Another possible indirect reflection of the status is by King Louis I of Hungary in 1360/61 document when freed from tax some nobles from the city of Zadar; and in 1370 when Filip Franjina of the Nozdronja branch of the tribe of Draganić also from Zadar, who got the privileges like those of nobiles regni Croacie duodecim generacionum. In 1400, Bosnian King Stephen Ostoja Kotromanić gave all the lands of župa and city of Hlivno to Hrvoje Vukčić Hrvatinić and his son Balša. In order to know exactly which territories were under the royal authority of King Louis I until 1370 were gathered twelve nobles from Hlivno. Historian Miho Barada related it to the institution, while Nada Klaić considered it as a local hereditary tribal organization with a public function. The last time the alliance of twelve tribes was mentioned is 1459, when podban Mihovil Živković and judges from Knin gave an explanation on the inheritance of land among nobility to a knez from Zadar.

== Function ==
Historian Ferdo Šišić in 1925 argued that the Croatian nobility in the Middle Age was divided into higher (bans, župans and court nobles comites), and lower nobility. The first was formed by the most prominent tribes and their genus, branch families, some of whom managed to reach even magnate status. The core of both, especially higher, would make the twelve noble tribes. According to Šišić's scheme of the nobility development, from 7th until the 11th century was old nobility, in 12th and 13th century was formed the list of noble tribes, while in 14th and 15th century the twelve noble tribes became mentioned as a complete institution. However, such static and linear development is not credible, considered as an attempt to support and be supported by the Pacta conventa. Milan Šufflay supported the existence of old nobility from which developed the alliance of twelve noble tribes, but the family branches rose to power being allies of Árpád dynasty and Hungarian feudalism, making them a threat to own and other noble tribes. He considered that the original task of this institution was the protection of the rights of the lower nobility from the attacks and mistreatment of large feudal families that had started to form. Meanwhile, when Louis I of Hungary (1342–1382) crushed the power of the dynastic nobility and restored royal authority, introducing Hungarian law system, the members of the lower nobility stood up for Croatian rights (consuetudinis Croatorum). Ljudmil Hauptmann and Miho Barada noted that the nobility status was related to land ownership, and nobilis in documents was an honorary denominator for a prominent individual and not evidence for class-organized nobility.

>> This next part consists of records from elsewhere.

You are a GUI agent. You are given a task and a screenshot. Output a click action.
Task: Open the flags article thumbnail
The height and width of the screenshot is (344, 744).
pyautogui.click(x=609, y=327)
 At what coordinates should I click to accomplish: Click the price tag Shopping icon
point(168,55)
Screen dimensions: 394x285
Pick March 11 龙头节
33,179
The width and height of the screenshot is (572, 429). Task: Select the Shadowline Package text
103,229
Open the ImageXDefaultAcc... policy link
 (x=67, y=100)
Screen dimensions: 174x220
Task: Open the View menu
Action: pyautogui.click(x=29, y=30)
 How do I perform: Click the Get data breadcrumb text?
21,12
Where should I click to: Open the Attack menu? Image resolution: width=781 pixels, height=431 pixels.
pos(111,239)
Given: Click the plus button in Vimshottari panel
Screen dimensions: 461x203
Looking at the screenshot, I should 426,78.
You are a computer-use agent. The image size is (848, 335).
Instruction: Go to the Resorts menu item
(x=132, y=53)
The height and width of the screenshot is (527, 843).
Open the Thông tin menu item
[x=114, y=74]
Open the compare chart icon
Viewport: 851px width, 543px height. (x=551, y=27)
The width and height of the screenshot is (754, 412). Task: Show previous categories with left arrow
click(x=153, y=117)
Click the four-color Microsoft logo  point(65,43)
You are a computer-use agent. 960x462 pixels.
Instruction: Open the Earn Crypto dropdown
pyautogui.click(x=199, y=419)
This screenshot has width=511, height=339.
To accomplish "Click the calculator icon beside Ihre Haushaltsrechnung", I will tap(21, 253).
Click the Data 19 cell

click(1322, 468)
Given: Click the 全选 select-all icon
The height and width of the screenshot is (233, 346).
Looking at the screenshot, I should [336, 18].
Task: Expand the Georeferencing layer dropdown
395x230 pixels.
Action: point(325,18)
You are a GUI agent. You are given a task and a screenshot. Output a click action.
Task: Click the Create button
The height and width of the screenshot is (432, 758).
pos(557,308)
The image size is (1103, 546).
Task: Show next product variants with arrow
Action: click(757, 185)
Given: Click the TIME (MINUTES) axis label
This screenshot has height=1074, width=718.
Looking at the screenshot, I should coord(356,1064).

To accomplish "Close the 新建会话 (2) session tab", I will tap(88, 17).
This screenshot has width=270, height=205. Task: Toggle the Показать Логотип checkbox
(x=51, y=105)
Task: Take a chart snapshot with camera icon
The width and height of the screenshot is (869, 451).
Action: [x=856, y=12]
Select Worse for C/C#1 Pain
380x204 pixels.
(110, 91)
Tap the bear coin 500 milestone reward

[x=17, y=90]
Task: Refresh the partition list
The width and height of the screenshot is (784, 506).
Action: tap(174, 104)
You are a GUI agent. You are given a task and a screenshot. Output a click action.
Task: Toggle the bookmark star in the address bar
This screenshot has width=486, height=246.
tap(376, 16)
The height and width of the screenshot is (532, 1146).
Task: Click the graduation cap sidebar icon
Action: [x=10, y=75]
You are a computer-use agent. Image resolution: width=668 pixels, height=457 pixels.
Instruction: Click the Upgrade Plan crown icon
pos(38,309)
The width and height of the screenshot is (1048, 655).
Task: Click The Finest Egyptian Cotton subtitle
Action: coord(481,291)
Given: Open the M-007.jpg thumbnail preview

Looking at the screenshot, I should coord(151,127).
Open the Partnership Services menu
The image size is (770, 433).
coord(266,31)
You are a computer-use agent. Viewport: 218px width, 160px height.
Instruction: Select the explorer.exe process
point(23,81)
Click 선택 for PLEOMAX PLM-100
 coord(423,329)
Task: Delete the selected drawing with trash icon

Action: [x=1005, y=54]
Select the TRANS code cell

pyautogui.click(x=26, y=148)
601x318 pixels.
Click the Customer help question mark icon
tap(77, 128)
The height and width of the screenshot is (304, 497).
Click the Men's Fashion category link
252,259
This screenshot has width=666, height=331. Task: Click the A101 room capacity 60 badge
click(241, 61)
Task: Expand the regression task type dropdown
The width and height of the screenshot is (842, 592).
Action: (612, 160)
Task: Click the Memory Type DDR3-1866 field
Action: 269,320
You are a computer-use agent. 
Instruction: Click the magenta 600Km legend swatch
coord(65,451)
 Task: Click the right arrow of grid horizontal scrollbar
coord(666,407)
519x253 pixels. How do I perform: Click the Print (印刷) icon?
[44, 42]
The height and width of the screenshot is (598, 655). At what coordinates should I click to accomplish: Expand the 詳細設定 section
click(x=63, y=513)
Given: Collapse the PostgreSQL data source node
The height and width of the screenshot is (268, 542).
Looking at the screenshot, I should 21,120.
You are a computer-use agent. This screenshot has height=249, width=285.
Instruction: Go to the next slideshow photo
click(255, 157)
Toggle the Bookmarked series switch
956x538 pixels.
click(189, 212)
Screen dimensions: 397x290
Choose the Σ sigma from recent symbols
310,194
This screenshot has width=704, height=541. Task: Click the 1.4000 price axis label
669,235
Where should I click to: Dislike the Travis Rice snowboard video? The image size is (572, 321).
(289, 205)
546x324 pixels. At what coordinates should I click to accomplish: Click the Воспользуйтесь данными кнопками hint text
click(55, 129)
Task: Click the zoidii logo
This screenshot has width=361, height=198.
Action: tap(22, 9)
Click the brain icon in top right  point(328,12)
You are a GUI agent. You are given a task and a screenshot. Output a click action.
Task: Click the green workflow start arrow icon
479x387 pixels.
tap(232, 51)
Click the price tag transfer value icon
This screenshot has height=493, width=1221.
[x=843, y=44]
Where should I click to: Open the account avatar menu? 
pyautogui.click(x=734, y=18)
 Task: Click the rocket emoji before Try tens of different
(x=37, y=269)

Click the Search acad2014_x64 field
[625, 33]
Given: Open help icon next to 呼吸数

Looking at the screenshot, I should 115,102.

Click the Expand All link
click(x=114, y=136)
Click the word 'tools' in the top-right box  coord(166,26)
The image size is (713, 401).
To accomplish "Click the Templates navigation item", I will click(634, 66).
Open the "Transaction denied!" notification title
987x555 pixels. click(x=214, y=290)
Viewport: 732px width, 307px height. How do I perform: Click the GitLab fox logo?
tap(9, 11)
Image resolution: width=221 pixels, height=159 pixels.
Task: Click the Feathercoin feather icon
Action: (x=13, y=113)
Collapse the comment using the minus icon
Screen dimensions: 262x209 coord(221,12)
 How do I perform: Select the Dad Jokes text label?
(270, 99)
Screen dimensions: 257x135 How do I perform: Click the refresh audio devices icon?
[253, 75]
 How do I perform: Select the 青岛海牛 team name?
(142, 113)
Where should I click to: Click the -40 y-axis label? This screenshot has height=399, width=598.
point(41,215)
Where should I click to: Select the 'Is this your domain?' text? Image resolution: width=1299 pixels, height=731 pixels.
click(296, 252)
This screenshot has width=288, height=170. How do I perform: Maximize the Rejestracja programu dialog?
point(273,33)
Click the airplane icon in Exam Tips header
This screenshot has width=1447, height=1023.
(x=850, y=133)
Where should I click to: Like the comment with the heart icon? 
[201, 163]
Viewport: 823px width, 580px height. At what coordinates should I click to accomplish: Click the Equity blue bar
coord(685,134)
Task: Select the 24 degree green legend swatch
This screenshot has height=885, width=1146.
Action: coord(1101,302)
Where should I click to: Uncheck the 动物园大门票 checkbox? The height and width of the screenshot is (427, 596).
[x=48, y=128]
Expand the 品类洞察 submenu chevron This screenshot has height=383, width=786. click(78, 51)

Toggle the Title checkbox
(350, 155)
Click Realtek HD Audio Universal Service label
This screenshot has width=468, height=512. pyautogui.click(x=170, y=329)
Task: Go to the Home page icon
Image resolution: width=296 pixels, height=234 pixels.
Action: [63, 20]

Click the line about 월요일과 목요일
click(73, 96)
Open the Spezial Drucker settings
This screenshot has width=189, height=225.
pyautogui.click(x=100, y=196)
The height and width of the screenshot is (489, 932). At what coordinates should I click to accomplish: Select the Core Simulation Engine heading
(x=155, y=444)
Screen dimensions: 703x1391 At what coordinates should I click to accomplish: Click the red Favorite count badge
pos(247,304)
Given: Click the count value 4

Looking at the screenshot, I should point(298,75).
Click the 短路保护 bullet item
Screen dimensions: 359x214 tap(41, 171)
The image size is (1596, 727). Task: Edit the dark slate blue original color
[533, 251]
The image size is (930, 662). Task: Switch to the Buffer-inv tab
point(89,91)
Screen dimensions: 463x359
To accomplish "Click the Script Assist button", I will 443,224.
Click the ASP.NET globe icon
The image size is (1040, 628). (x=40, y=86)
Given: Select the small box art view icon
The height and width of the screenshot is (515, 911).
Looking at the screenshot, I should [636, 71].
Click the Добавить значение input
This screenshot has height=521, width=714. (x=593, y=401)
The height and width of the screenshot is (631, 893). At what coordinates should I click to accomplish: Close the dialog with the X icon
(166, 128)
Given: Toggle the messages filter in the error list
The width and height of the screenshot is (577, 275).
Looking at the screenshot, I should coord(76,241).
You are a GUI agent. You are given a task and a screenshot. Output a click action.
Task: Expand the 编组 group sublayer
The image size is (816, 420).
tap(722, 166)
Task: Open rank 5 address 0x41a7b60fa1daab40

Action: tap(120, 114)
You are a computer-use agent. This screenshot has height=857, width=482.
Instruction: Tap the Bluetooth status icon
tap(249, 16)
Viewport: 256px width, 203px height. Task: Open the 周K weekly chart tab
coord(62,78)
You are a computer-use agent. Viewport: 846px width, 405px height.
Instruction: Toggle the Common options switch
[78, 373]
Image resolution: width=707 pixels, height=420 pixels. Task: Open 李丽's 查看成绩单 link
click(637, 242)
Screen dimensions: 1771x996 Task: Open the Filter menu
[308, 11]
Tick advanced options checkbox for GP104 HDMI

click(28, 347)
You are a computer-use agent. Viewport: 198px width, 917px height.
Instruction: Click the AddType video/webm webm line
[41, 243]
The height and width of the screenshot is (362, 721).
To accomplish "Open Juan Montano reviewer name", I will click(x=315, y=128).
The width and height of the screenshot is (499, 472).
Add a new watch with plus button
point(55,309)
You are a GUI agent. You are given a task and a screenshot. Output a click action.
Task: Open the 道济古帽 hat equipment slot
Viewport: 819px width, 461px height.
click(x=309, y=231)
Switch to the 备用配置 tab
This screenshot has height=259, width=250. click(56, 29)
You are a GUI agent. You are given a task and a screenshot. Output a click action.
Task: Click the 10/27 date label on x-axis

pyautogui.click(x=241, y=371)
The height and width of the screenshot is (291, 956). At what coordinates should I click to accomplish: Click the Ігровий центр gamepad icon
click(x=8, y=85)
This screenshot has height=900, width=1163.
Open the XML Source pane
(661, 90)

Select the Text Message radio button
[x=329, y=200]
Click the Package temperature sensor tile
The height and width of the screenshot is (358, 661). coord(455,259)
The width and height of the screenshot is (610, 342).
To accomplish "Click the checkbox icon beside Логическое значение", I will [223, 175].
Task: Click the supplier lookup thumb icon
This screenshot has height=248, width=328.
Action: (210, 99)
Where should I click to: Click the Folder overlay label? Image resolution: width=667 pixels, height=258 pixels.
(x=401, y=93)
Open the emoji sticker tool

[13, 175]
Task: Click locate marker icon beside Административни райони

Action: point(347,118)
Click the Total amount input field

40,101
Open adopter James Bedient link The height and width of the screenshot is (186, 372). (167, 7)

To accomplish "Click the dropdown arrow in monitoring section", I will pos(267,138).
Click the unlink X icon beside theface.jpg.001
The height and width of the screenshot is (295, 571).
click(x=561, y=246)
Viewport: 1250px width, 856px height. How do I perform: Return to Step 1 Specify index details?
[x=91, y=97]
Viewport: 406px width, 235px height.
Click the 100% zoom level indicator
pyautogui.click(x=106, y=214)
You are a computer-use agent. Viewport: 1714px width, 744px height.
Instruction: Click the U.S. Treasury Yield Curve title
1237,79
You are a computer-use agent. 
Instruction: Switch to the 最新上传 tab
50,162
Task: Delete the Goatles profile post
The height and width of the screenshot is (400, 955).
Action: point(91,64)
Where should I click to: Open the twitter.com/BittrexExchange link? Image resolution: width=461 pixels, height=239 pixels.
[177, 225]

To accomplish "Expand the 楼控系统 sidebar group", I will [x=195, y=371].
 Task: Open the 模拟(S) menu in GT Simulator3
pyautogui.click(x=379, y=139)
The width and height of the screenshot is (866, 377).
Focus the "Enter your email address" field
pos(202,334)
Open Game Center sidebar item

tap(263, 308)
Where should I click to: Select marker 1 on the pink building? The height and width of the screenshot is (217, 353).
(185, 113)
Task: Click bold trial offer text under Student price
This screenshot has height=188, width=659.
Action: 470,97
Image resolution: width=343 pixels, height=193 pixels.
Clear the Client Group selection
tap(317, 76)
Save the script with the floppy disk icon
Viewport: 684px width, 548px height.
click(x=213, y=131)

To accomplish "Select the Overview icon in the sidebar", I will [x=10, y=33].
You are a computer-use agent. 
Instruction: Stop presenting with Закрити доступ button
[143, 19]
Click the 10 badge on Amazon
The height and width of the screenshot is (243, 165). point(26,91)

Nada Klaić, who rejected the Pacta conventa as a complete forgery, argued that the tribes with the institution and forgeries wanted "to have a legal base to assert their authority over others in Croatia", and that Louis I accepted or formed the alliance for easier establishment of his authority i.e. some were exempt from paying taxes. She also argued that not all family branches were part of the alliance of twelve tribes, specifically those who were not part of the lower nobility, like Šubić's branch from Bribir, Kačići from Omiš, Gusići from Krbava, Tugomirići from Krk and others. However, such class conflict narrative between higher and lower nobility is also related to the ideological perspective of the 1950s. She noted the nobility status was related to the tax exemption, like for example in the 1248 case from the island of Krk when were mentioned some nobles from tribes of Doganich, Subinich, Tugomorich, and Zudinich, as well the Senj Statute from 1388, and to the military service, which reminds on privileges to noblemen from Krk in 1193 and 1251 and perhaps to the Golden Bull of 1242.

In comparison to historiographical opinions until the 1950s, Tomislav Raukar in his 2002 analysis of sources concluded that between 12th and 15th century in Croatia the nobility was diversified between lower nobility divided between general nobles and twelve noble tribes from whom emerged higher noble magnates. According to Raukar, sources from the 12th century do not show caste noble organization. The decree of Mladen II Šubić in 1322 in which are mentioned individuals from tribes of Prkalj, Jamomet, and Bilinjan without the title of nobiles, and with the title nobiles the Šubić from Bribir and Madija de Varicassis from Zadar patricianship; 1358 decree by Ban of Croatia, Ivan Ćuz, by which were returned lands to noble tribe of Prkalj taken away by knez Grgur of Krbava; 1396 decree by Sabor in Nin which freed them from paying imposed taxes by the King Tvrtko I of Bosnia, also stating they were "true and from antiquity nobles", which will be confirmed in 1412 by Sigismund, Holy Roman Emperor; indicate the lower nobility status was not formed before 1322 and for it needed that no feudal or magnate authority was in between the tribal and king authority. Seemingly the twelve tribes could only have territory on which was king's authority, and that's why tribes in Krbava-Zadar got privileged status and those in Cetina did not. However, there is no document in which one of twelve noble tribes needed the help of the king's authority to confirm the nobility privileges, indicating they were recognized.

== The twelve tribes ==
The tribes and their territories were located to the Kupa river in the North, West alongside Gvozd Mountain to Kvarner Gulf, going South until the Cetina river with the exception of Kačić family which went until Neretva river, and East-North into inland until Una river. Klaić considered that all families originated in the former Lučka županija with which disputed their legitimacy for representation of all Croatia, but Hauptmann and Josip Lučić opposed such claims as there's no evidence on the relationship of the županija and several families. Raukar, citing Barada and Klaić, also considered that wide Zadar-Biograd na Moru hinterland and Lučka županija (centered in Ostrovica Fortress and located in 14th century between Lička county in Northwest, Kninska in Northeast, Dridska and Primorska in the South) were the origin place of the tribes. Ivan Majnarić noted that Mogorović, Snačić, Tugomirić, Gusić, Lapčan, and Poletčić tribe do not support such an exclusive connection to Lučka županija, and that until today the localization has not been resolved. According to Raukar, already from the second half of the 12th century they started moving to near areas and cities, especially city of Zadar. In the first half of the 13th century, some members of the tribes lost the status and became serfs of Zadar monasteries, while in the first half of the 15th century Karinjan, Mogorović, and Šubić-Marković families sold some of their heritage estates to citizens of Zadar.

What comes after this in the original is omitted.